Вот о них, как и о себе, Вы и сказали позже:
Буду я, как стрелецкие женки,
Под Kpeмлевскими башнями выть.
С даром поэзии Вы родились. Вначале безраздумно расточали, но Судьбе угодно было по-другому:
Чашу с темным вином
Подала мне Богиня печали.
Вот и выросла «веселая грешница», насмешница царскосельская — из юной элегантной дамы в первую поэтессу Родной Земли, голосом сильным и зрелым, скорбно-звенящим, стала как бы глашатаем беззащитных и страждущих, грозным обличителем зла, свирепости.
В эти отмеченные Вами дни обращаюсь к Вам, Анна Андреевна, с низким поклоном — от собственного человеческого сердца, от сердца старшего литературного собрата и, смею думать, от лица многих почитателей Ваших.
Храни Вас Бог. Дай сил и здравия.
АЛДАНОВ
С Алдановым мы встретились в то давнее время, кажущееся теперь чуть не молодостью, когда мы еще только покинули Россию (и казалось, вернемся!) — Берлин 1922–1923 гг. Большая гостиная русского эмигранта. В комнату входит очень изящный, худенький Марк Александрович с тоже худенькой, элегантной своей Татьяной Марковной. Как оба молоды! Южане — из Киева — русские, но весьма европейцы. Помню, сразу понравились мне, оба красивые. И совсем не нашей московской закваски.
В России Алданова я не знал ни как писателя, ни как человека. Он только еще начинал, первая книга его «Толстой и Роллан» вышла во время войны 14-го года. Он вполне писатель эмиграции. Здесь возрос, здесь развернулся. Тридцать пять лет этот образованнейший, во всем достойный человек с прекрасными глазами поддерживал собою и писанием своим честь, достоинство эмиграции. Писатель русско-европейский (или европейский на русском языке), вольный, без пятнышка. Без малейшего следа обывательщины и провинциализма — огромная умственная культура и просвещенность изгоняли это.
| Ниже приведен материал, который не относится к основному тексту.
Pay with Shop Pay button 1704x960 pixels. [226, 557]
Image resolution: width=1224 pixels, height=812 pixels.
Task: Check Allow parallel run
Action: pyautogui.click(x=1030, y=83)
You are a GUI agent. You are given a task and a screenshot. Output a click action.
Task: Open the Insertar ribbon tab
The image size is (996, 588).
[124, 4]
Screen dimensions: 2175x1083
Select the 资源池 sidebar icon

Вскоре после первой встречи я получил от автора только что вышедший роман его исторический «Девятое Термидора». Сейчас он стоит у меня на полке в скромном, но приличном переплете, а тогда вид его очень скоро стал просто аховым: во-первых, мы с женой, читая наперегонки, разодрали его надвое, каждый читал свою половину. Потом его без конца брали у нас знакомые — позже переплетчику немало пришлось подклеивать и приводить в порядок.